When the world was paralyzed by the Covid-19 pandemic, although at that time I lived practically alone, I was blessed by a litter of kittens that came to my house and kept me company, I also began to talk with a new virtual friend with whom from the first moment I had an almost magical connection, they were days and nights of many pleasant and very special conversations, as well as exchanging images of our day to day.
She did not use emoticons in her messages, she said that it was difficult for her to be expressive, she also warned me that she did not like hugs or tokens of affection, however, she was very attentive and gentle, I could talk to her about almost any topic and it was always very pleasant and enjoyable.
Although we lived in the same country, it was not easy to see each other, since we were in the middle of confinement and we lived in different cities, there were months of immense desire to see each other, without being able to do it, then I became very ill and I moved away because my mood was not the same, we still kept in touch but no longer with the same eagerness of the beginning.
As time went by, she became colder and a little inaccessible, but we still communicated from time to time.
One day, she came to Caracas, the city where I live, to run errands and wrote me to meet and so we did, but the meeting was not satisfactory, she was totally hermetic and distant, I felt as if suddenly our connection of the beginning had been exhausted.
I arrived home sad and disappointed, however, she wrote me asking me if I had arrived well and all that protocol, I was a little puzzled, I responded anyway and we continued in sporadic contact.
After all the things we had talked about before and having seen her personally, I have thought that she has the condition of Asperger's syndrome, I did not ask her because I did not know how to do it without being something uncomfortable for her.
I always felt that there has been something special between us, a connection that comes from another life, a connection of souls that have made a pact before being born. From our first meeting 2 years ago, then we said things to each other that kept us apart for months until last Christmas we met again, this second meeting was very different from the first one, this time I could see her warm and loving side, I felt her hugs for a whole night. He confided many things about his life and I could understand why he tried to appear so cold.
Among so many things, she told me about her cactus plants and the admiration she feels for them, which made me associate herself with these succulents, showing an exterior almost full of thorns so that whoever gets close should be careful not to get hurt, a defense mechanism to hide that she can be so vulnerable.

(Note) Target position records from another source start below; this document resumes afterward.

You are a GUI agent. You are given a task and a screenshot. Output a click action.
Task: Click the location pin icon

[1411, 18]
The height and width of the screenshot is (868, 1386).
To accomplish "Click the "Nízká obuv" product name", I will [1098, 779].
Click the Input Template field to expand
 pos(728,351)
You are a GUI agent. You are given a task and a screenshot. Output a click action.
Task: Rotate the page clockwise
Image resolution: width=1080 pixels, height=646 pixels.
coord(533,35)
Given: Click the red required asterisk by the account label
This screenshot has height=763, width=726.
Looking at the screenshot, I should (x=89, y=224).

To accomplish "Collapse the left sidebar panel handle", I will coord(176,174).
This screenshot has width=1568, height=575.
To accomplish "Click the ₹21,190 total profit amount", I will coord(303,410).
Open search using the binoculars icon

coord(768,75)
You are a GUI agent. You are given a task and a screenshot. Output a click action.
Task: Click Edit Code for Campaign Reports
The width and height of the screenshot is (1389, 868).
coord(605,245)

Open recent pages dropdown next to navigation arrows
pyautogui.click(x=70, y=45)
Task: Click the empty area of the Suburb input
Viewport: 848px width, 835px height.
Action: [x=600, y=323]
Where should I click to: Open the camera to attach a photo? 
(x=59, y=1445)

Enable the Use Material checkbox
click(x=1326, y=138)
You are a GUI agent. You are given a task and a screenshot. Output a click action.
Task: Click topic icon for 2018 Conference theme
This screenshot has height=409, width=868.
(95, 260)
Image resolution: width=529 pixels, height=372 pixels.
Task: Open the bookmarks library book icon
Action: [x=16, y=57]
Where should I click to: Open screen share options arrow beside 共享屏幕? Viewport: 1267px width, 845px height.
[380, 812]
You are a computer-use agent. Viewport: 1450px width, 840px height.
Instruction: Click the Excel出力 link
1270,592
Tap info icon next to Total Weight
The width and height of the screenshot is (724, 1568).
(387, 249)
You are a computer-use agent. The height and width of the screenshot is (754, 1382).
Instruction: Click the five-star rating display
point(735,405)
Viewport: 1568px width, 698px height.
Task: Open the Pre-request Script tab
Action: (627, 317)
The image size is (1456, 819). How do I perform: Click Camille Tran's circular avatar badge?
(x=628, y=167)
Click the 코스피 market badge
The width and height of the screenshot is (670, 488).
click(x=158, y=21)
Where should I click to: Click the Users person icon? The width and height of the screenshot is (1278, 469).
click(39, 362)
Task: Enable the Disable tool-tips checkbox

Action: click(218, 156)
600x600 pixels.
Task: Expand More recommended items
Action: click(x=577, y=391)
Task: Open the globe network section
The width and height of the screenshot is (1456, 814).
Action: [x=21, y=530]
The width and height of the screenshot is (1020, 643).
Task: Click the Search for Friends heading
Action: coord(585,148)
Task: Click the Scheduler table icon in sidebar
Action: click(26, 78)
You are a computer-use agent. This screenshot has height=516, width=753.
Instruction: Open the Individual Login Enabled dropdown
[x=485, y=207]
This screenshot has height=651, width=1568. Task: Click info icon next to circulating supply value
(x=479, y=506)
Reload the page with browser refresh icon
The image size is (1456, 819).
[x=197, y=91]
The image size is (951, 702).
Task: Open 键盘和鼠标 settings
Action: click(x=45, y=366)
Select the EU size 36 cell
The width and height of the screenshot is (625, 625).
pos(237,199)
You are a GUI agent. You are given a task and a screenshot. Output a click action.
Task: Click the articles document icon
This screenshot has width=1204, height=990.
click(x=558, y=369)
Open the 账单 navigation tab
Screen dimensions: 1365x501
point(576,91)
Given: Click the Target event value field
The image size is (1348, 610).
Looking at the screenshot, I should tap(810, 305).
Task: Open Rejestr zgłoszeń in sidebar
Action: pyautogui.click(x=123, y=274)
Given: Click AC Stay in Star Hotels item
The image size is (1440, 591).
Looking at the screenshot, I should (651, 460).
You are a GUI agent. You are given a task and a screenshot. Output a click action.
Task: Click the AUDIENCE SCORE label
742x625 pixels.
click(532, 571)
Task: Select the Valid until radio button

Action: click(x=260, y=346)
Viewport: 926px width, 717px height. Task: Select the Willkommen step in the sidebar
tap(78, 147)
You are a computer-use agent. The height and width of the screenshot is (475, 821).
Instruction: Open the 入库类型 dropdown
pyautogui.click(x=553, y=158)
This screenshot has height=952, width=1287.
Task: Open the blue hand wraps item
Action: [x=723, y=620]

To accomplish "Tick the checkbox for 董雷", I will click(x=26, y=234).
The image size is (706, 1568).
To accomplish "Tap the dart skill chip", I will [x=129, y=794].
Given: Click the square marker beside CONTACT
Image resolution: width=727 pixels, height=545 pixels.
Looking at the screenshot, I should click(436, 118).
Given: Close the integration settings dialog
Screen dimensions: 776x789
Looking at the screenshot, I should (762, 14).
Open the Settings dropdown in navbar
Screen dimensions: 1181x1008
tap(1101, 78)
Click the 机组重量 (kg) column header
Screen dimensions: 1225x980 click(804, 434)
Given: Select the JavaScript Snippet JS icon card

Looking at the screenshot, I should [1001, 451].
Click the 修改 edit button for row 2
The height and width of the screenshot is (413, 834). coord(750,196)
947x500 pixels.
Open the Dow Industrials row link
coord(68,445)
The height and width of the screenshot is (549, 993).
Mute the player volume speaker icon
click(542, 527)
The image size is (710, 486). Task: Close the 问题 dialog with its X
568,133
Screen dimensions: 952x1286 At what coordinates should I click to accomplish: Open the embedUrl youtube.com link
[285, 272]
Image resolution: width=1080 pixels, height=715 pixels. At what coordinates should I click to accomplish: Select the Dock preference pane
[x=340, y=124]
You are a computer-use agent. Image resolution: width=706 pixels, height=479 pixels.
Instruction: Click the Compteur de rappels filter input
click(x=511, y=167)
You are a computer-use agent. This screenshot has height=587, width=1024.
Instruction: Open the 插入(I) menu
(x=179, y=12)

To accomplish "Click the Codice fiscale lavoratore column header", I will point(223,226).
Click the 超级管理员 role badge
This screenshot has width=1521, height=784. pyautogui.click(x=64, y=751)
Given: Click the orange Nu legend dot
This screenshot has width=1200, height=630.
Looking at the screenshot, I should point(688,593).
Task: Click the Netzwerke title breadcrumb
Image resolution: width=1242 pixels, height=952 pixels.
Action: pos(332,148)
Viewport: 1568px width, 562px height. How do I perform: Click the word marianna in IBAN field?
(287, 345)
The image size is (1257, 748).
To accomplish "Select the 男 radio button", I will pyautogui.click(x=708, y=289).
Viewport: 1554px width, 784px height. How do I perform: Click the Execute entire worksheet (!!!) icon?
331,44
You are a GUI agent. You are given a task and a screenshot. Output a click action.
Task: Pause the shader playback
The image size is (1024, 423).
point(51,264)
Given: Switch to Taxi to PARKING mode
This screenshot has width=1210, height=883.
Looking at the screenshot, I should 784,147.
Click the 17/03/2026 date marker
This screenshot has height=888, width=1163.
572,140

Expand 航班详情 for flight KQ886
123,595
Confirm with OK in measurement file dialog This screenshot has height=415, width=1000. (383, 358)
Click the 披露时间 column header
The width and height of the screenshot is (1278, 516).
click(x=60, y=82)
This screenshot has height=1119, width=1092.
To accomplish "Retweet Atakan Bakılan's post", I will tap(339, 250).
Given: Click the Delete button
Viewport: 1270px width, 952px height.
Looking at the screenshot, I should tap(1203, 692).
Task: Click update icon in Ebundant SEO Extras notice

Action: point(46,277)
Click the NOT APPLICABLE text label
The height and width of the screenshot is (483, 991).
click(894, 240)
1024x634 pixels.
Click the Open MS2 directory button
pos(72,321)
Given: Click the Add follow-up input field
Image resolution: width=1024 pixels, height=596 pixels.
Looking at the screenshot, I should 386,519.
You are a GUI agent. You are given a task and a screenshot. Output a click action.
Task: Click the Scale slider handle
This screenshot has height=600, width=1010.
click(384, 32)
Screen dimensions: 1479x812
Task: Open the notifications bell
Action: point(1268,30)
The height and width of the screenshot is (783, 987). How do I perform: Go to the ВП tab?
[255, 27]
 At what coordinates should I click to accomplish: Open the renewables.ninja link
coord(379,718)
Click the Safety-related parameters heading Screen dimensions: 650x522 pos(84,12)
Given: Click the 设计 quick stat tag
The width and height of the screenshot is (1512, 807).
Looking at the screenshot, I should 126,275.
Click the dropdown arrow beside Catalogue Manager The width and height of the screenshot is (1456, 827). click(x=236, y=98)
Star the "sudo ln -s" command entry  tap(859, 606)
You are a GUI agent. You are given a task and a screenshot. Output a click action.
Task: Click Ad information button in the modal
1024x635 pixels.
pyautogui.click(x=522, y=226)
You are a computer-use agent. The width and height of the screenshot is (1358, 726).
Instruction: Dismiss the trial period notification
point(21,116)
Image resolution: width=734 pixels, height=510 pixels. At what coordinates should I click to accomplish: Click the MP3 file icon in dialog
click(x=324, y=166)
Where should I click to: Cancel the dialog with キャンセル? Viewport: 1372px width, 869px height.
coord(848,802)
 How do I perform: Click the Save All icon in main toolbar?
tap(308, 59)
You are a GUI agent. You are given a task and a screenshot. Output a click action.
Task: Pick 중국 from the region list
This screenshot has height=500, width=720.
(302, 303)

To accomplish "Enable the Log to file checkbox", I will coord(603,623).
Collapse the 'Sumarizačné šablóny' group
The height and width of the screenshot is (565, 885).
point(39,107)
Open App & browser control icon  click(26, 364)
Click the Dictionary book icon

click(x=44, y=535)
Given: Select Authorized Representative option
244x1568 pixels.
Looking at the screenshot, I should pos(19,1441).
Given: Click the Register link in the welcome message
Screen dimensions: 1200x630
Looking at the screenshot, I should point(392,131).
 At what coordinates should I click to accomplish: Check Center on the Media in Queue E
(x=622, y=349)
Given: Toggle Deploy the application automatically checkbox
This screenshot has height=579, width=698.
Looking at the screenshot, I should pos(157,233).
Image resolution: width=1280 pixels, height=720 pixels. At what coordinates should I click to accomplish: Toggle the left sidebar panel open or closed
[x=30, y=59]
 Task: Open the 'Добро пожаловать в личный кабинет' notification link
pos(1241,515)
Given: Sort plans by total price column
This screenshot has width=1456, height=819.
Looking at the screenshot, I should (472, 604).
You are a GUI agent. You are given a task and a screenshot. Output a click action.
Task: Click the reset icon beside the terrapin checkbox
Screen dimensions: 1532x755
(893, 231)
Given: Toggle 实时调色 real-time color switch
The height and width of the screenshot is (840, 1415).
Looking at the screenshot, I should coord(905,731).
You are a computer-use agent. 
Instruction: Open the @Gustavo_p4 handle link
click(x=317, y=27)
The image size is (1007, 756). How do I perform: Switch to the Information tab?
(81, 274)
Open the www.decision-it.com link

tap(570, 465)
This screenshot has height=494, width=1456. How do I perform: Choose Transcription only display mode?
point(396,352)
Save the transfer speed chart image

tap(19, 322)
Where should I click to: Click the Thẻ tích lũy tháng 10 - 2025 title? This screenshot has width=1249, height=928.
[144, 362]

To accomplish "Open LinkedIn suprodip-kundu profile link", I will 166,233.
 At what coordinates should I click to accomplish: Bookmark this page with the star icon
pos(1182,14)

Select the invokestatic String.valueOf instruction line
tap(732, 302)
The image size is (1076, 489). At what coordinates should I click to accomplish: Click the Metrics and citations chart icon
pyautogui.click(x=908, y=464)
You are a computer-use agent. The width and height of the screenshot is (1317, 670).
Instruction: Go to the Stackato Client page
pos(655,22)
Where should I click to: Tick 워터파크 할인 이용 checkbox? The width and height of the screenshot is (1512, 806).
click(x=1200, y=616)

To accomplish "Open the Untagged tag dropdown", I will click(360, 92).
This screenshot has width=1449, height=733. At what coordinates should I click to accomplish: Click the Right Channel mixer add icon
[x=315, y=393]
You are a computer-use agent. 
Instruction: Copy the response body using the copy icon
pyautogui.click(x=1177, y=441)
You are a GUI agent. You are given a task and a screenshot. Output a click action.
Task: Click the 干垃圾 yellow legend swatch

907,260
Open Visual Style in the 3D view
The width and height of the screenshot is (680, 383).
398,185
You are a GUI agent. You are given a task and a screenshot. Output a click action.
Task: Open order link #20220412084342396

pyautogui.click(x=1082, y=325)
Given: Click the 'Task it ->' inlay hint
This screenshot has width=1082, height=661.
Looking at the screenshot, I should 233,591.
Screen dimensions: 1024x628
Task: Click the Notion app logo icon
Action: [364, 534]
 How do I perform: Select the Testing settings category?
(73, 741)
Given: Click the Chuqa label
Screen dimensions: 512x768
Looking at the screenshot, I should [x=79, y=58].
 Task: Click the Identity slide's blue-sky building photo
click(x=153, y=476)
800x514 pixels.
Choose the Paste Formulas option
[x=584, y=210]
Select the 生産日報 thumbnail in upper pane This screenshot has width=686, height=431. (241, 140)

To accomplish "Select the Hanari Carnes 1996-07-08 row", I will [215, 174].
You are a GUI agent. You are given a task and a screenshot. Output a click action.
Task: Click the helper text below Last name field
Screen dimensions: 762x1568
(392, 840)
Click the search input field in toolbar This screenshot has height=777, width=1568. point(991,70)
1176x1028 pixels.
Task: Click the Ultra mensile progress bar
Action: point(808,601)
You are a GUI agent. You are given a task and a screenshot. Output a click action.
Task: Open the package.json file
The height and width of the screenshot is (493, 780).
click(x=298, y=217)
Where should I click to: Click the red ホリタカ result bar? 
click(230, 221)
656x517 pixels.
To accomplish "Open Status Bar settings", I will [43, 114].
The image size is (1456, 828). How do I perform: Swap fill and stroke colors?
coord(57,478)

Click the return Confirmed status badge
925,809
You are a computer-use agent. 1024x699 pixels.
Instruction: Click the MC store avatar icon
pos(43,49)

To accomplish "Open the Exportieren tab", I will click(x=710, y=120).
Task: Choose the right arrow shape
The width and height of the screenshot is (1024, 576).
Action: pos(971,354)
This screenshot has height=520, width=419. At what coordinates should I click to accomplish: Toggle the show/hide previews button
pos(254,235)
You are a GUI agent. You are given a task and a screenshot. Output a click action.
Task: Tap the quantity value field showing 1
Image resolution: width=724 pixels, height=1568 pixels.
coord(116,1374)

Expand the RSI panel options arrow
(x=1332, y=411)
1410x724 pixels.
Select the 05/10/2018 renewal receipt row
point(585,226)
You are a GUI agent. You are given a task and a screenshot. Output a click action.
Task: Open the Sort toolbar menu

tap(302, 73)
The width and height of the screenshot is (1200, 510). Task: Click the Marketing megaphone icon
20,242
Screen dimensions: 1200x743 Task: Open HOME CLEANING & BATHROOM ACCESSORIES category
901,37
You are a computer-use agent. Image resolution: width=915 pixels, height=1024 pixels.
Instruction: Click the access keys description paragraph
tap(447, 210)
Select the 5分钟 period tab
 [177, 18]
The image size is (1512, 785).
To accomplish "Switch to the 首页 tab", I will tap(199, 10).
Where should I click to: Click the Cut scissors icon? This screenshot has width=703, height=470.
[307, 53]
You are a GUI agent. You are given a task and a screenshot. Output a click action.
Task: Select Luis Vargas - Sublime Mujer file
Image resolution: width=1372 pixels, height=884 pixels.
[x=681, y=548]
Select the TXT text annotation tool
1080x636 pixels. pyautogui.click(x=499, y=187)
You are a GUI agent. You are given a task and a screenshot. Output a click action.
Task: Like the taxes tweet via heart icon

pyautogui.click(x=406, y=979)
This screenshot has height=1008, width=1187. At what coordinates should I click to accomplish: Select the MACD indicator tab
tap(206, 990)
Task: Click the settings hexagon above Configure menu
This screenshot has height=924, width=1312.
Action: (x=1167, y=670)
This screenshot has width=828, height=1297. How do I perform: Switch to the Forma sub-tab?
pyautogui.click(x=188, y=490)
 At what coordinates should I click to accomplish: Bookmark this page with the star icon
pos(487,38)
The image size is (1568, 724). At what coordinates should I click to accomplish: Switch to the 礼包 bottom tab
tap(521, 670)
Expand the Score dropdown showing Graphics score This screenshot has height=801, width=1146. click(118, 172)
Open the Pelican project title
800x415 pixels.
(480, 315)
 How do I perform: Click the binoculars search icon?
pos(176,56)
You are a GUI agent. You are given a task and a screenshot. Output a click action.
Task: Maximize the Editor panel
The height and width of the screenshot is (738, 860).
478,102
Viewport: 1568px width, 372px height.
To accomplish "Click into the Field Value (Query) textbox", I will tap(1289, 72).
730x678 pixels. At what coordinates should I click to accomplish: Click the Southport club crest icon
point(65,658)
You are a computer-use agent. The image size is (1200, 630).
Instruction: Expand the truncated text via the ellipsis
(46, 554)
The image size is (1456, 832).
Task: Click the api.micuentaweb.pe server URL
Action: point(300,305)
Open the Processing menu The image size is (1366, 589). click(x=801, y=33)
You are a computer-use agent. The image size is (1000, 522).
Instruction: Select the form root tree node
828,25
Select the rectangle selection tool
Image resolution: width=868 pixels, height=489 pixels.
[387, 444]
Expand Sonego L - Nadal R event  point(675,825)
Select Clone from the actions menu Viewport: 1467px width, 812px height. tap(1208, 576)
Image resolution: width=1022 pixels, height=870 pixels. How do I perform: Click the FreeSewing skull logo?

Last Christmas, we spent a couple of days and a couple of nights splendid, it was pure magic, I thought that in the course of this year we would see each other very often, but for things of life it did not happen again.
A few months ago, my sister-in-law was showing me the notebooks that she was given for her daughters in the company she works for, among them there was one of smiling cactus, I told her that I would love to give it to a friend and she gave it to me to do it, however, I have not seen her again, for things of life she went on her way without me and I did not try to touch any of her thorns again, I was being affected by the prickles just for a trace of affection, so I decided not to communicate with her anymore.
Today I would love to see her walking down the street, meet her casually, carry the notebook in my bag, just take it out, look into her steady eyes and offer it to her with a faint smile, wrapped in a gift package, not say a word, see her smile at least for a second, see her gesture of pleasant surprise as when I kissed her eyes and forehead a year ago.
She loves cactus, she finds it hard to smile, she likes to take daily notes of things that go through her mind, I think she could appreciate such a simple gift, I think for her it could have meaning, I would have liked to give her this gift this Christmas.